> [EXERCISE OBJECTIVE] Transcribe the data in full and exactly, omitting any pictures.

(Pixel coordinate grounding data)
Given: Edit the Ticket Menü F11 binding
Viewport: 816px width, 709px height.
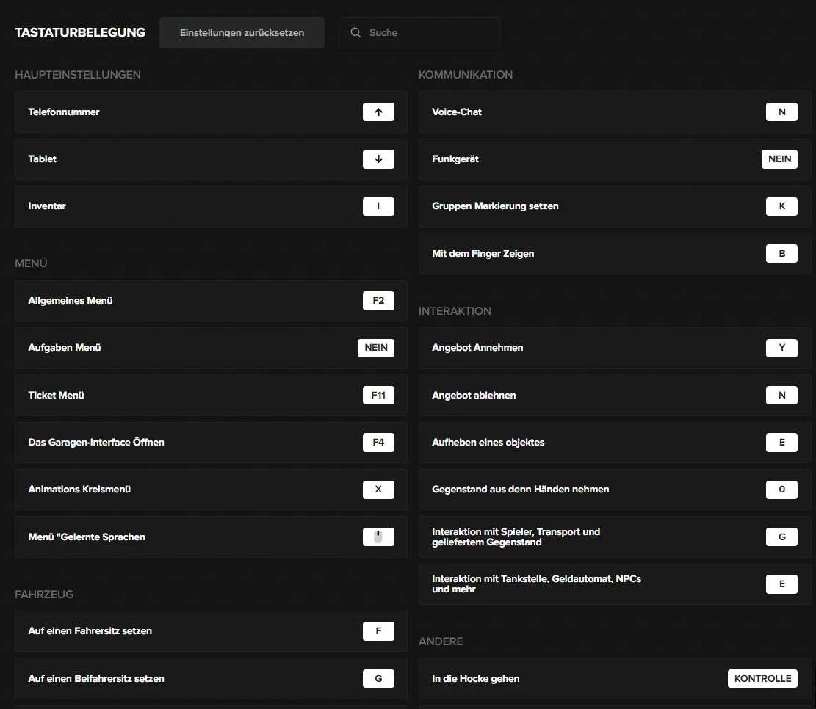Looking at the screenshot, I should coord(378,396).
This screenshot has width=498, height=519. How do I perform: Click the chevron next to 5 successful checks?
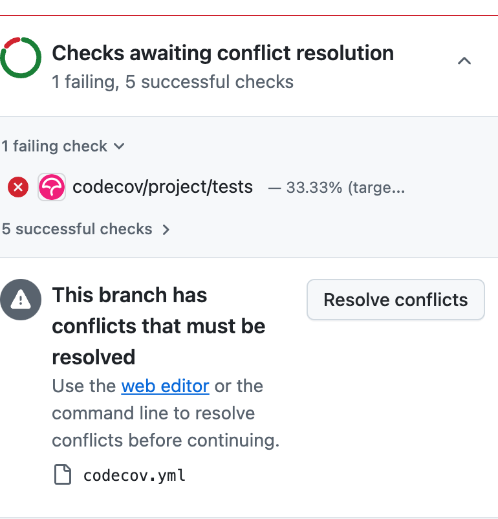[x=166, y=229]
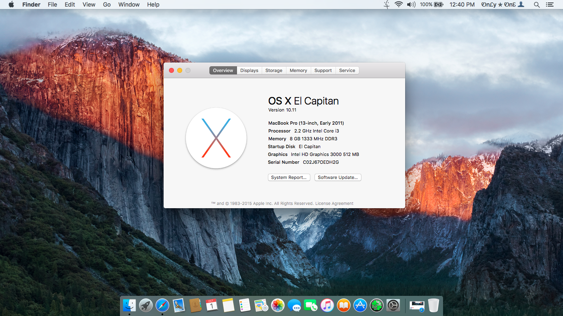Open System Preferences from the Dock
This screenshot has width=563, height=316.
click(x=393, y=305)
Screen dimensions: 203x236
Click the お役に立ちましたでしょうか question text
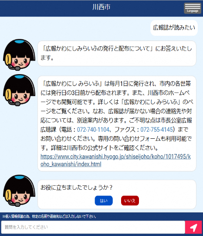(77, 188)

> [ANSWER FOR THIS EXERCISE]
Given: Edit the Ticket Menü F11 binding
Viewport: 816px width, 709px height.
Looking at the screenshot, I should coord(378,396).
This screenshot has width=498, height=519. How do I perform: Click the chevron next to 5 successful checks?
[x=166, y=229]
Open System Preferences from the Dock
This screenshot has width=563, height=316.
click(x=393, y=305)
Screen dimensions: 203x236
Click the お役に立ちましたでしょうか question text
(77, 188)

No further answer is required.